**Exercise requirements**.
- A) List every number that appears as digits in the post about reconnecting with old friends, in order of appearance.
- B) Reproduce the passage of the post about reconnecting with old friends from "So at this point" to "posts scroll by.".

**Document**.
━━━━━━━━

Kristen Lamb (age 6), Yours Truly (age 3)

Last May, when I decided to move back to my hometown of Fort Worth, a huge priority of mine was reconnecting with old friends. I am a VERY social creature and without my tribe, I am lost. Well not lost, but I would’ve been creeping around Starbucks all day trying to make new friends if I had had none to come home to.

So I started with my trusted few. Close friends I’d known since childhood and some old family friends. But there was one person I just KNEW I wanted to connect with.

A few months prior, a distant acquaintance from high school had friended me on Facebook. And when I say distant I mean we had probably only spoken a handful of times in the halls of our high school. She being a senior and I a freshman, our orbits hardly ever crossed.

So at this point we’d spent, 18 years apart. Living completely separate lives and never entering into each other’s consciousness.

Until Facebook.

And as often happens, by clicking “accept” we gained access to one another’s pages but for the most part, nothing changed. We remained acquaintances.

For several months leading up to my move, I’d see her posts scroll by.



Over and over again, I’d see these posts. And just as The Rule of 7 in advertising states, it started to sink in.

━━━━━━━━

**Supplied data**.

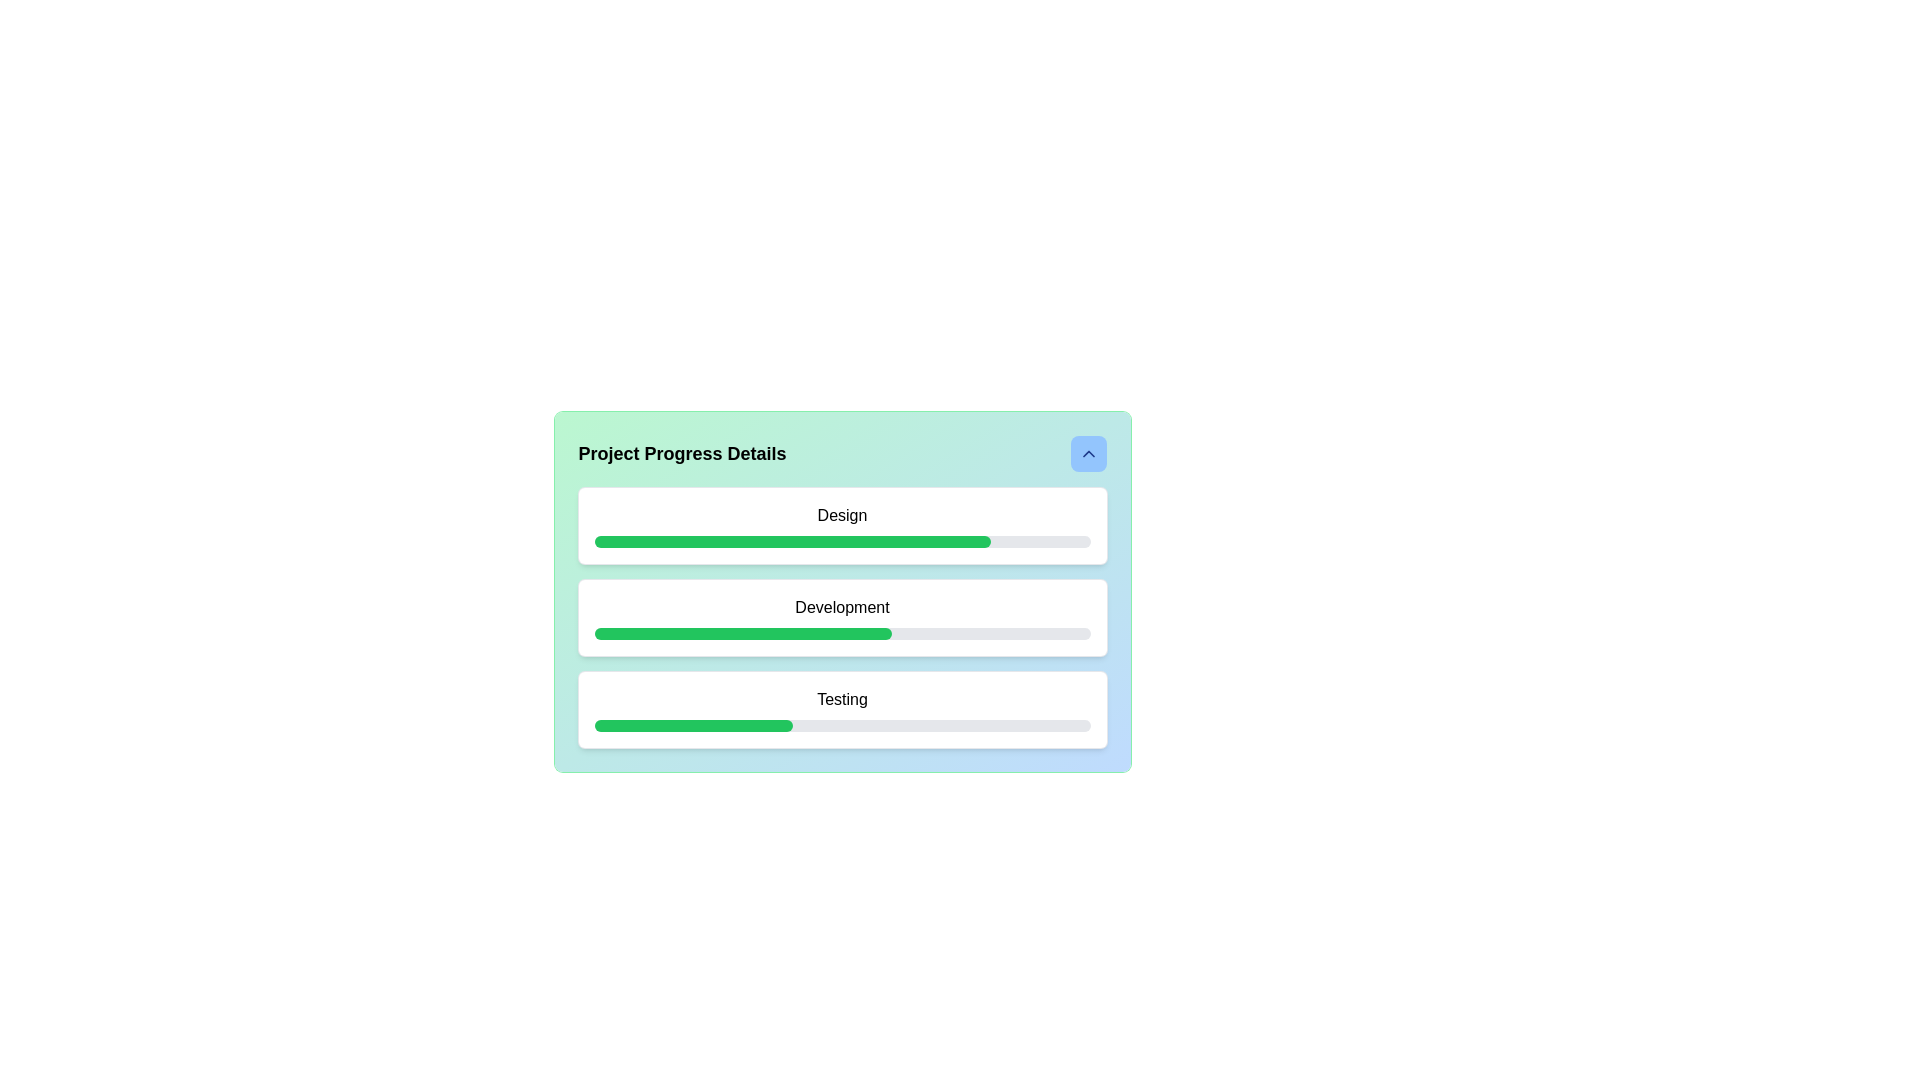  Describe the element at coordinates (742, 633) in the screenshot. I see `the second progress indicator bar representing the 'Development' stage of a project` at that location.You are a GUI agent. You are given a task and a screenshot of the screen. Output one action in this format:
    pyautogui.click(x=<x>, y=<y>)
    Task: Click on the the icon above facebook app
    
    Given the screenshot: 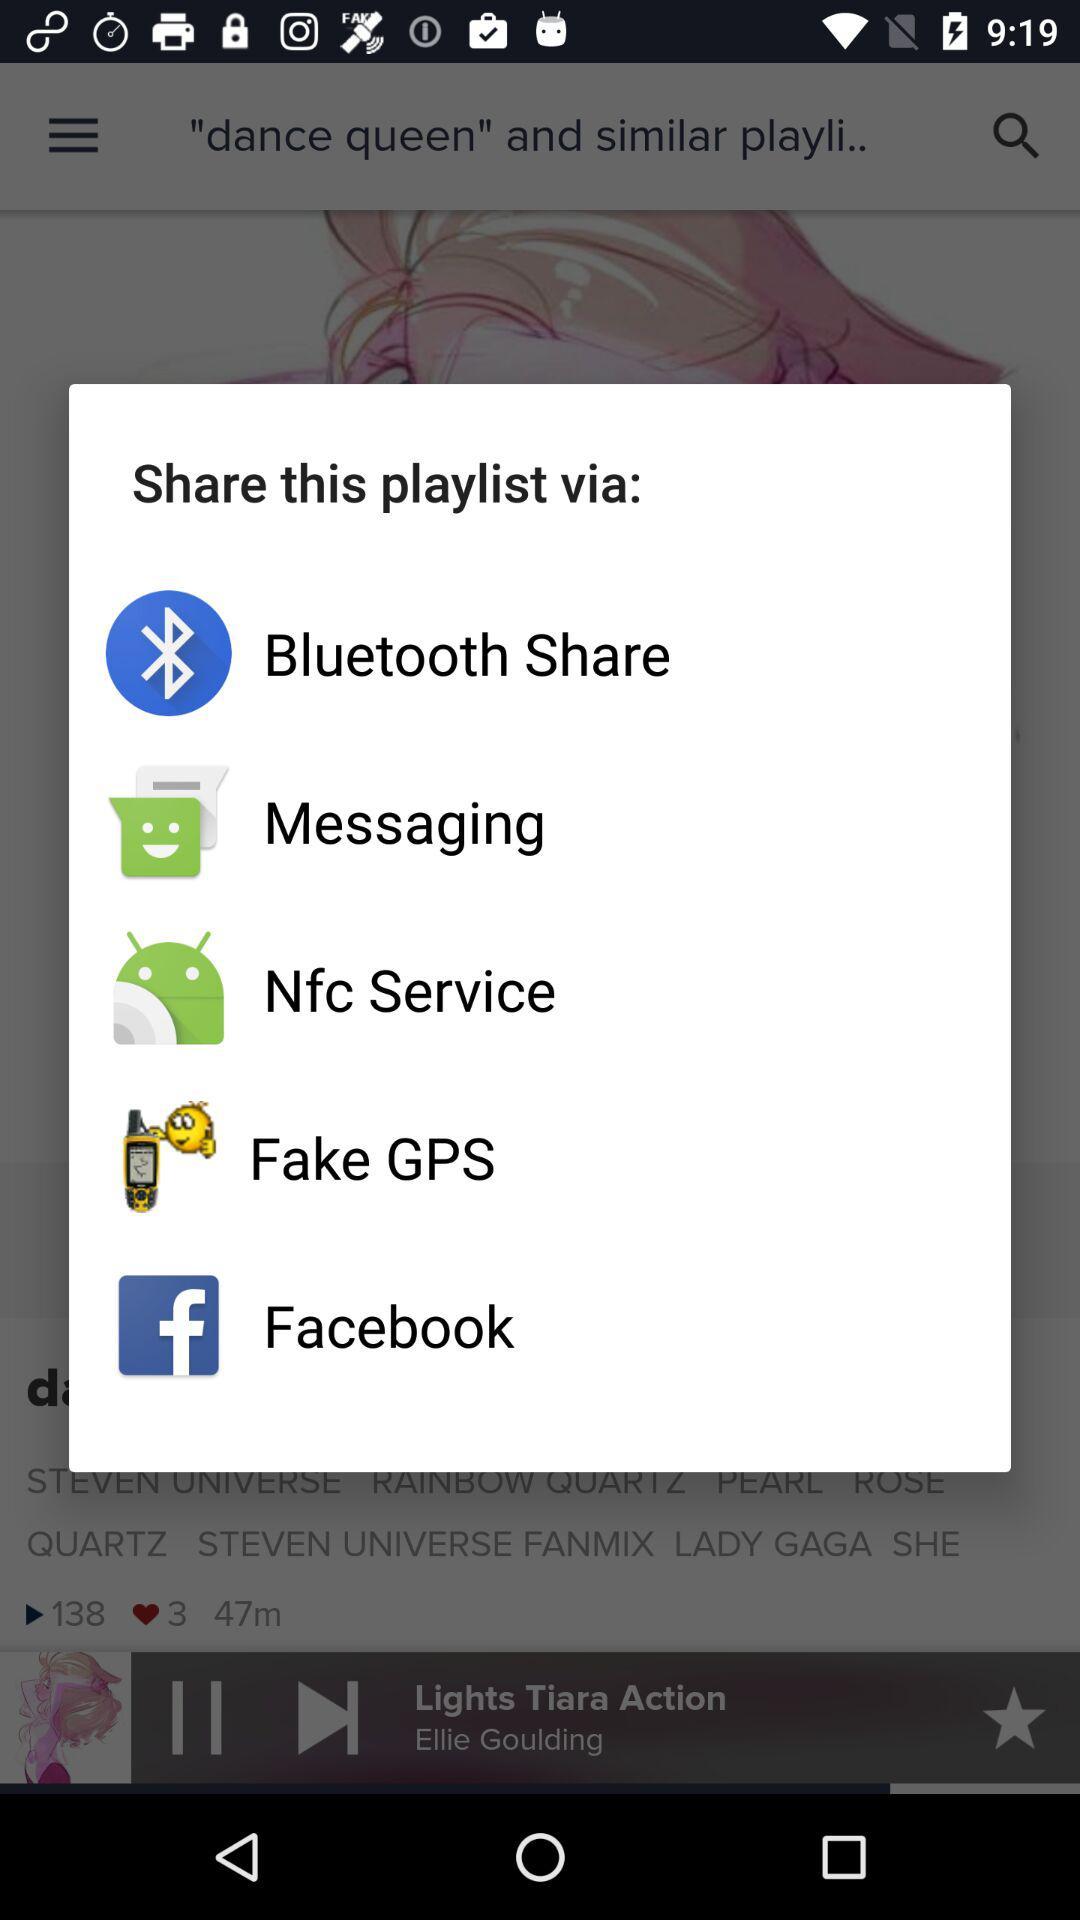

━━━━━━━━

**Solutions for each task**.
- A) 6, 3, 18, 7

- B)
So at this point we’d spent, 18 years apart. Living completely separate lives and never entering into each other’s consciousness.

Until Facebook.

And as often happens, by clicking “accept” we gained access to one another’s pages but for the most part, nothing changed. We remained acquaintances.

For several months leading up to my move, I’d see her posts scroll by.